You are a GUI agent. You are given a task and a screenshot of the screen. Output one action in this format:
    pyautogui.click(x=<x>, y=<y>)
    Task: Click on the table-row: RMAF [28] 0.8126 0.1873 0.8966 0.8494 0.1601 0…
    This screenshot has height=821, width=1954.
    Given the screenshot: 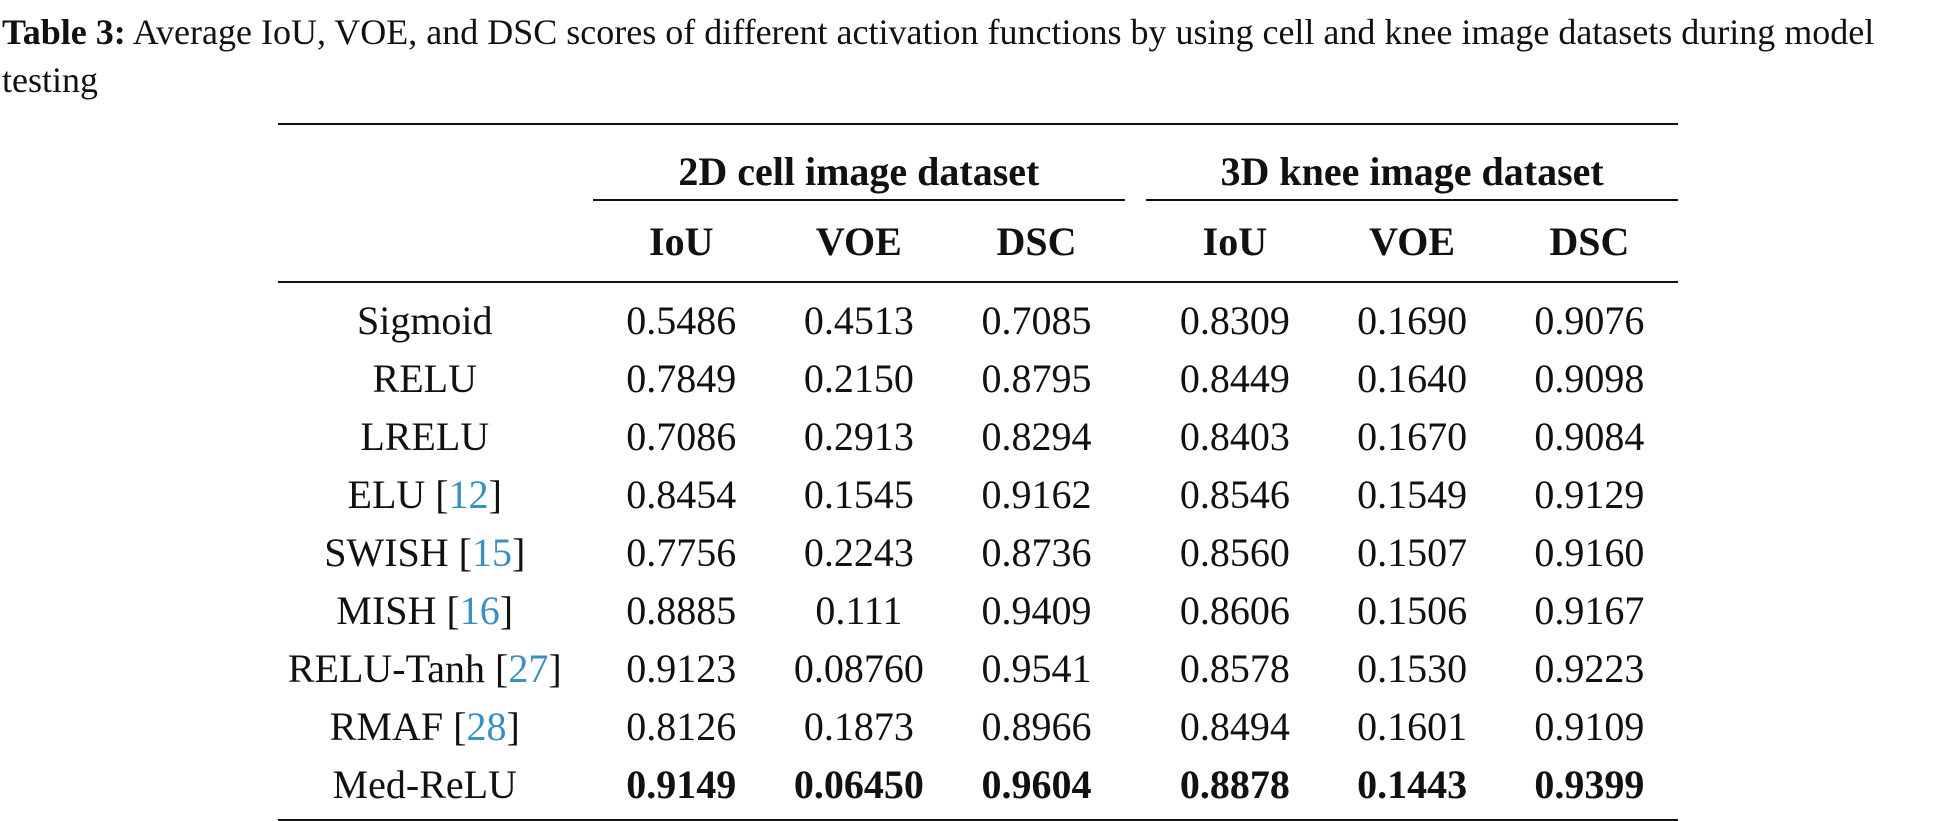 What is the action you would take?
    pyautogui.click(x=978, y=726)
    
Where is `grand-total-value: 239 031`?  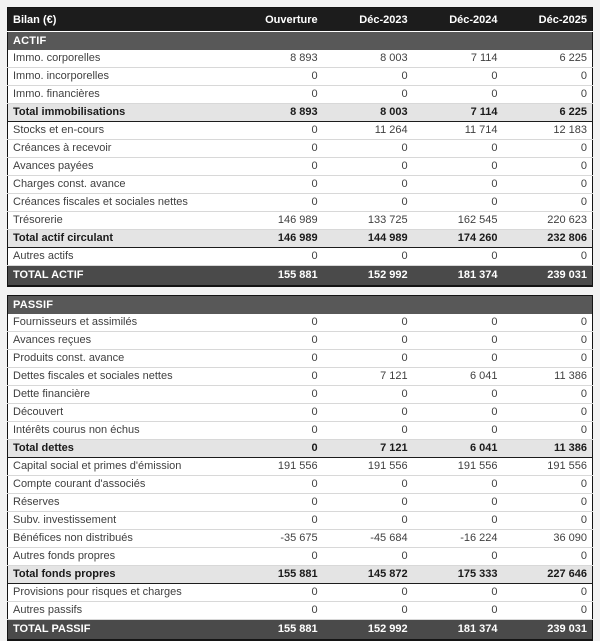 grand-total-value: 239 031 is located at coordinates (548, 276).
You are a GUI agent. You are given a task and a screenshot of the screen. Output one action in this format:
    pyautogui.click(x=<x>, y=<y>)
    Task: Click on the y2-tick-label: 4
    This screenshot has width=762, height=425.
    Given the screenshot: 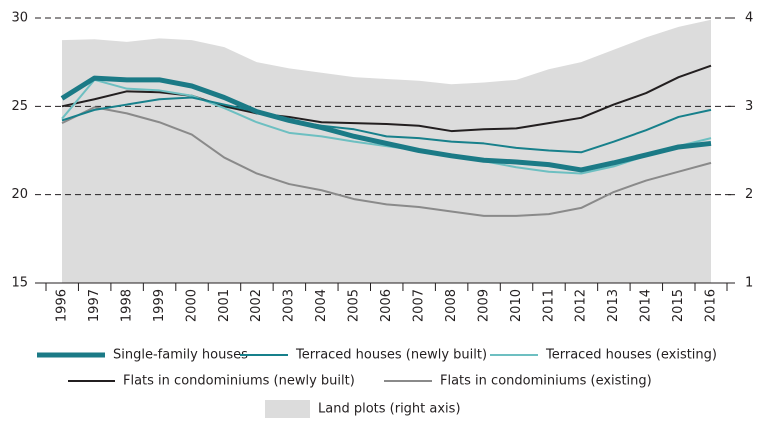 What is the action you would take?
    pyautogui.click(x=749, y=18)
    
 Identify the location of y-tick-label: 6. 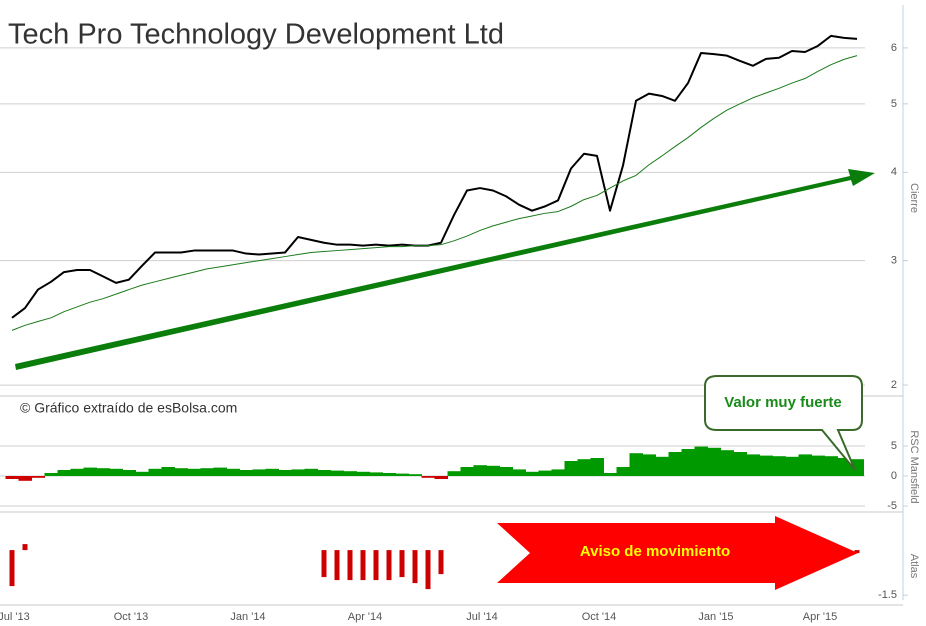
(894, 48).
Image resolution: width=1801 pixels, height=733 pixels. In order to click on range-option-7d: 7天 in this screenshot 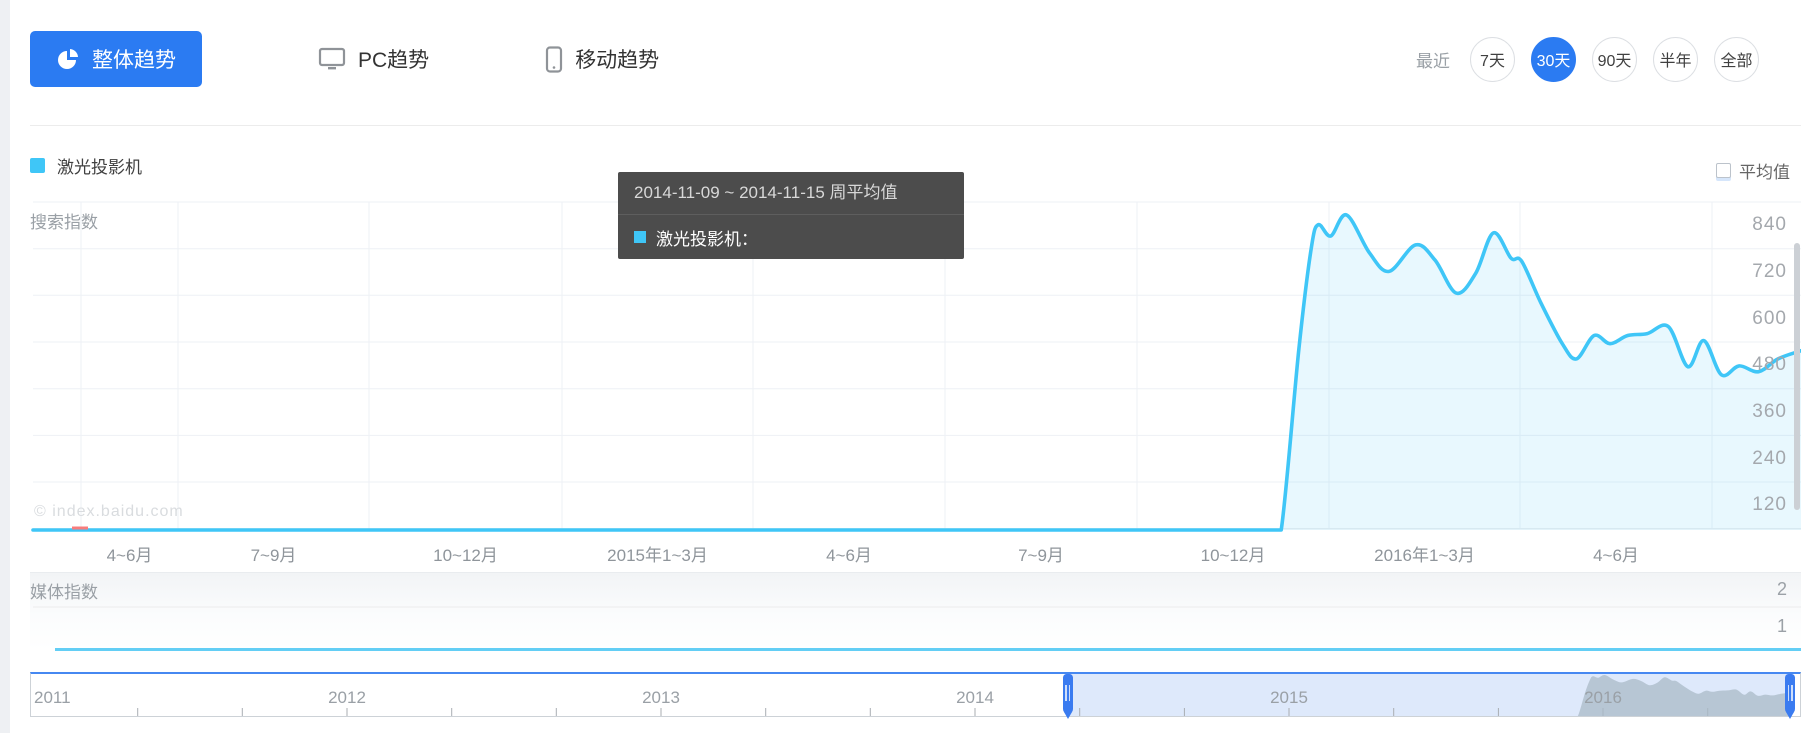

════════════════════

» TASK OBJECTIVE: Reproduce the listing lines word for word, starting with the line that contains "Identify the location of y-tick-label: 6." and going on through the end of the listing. Leave the pictures out of your answer.

» ANSWER BOX:
 Identify the location of y-tick-label: 6. 
(894, 48).
Image resolution: width=1801 pixels, height=733 pixels. In order to click on range-option-7d: 7天 in this screenshot 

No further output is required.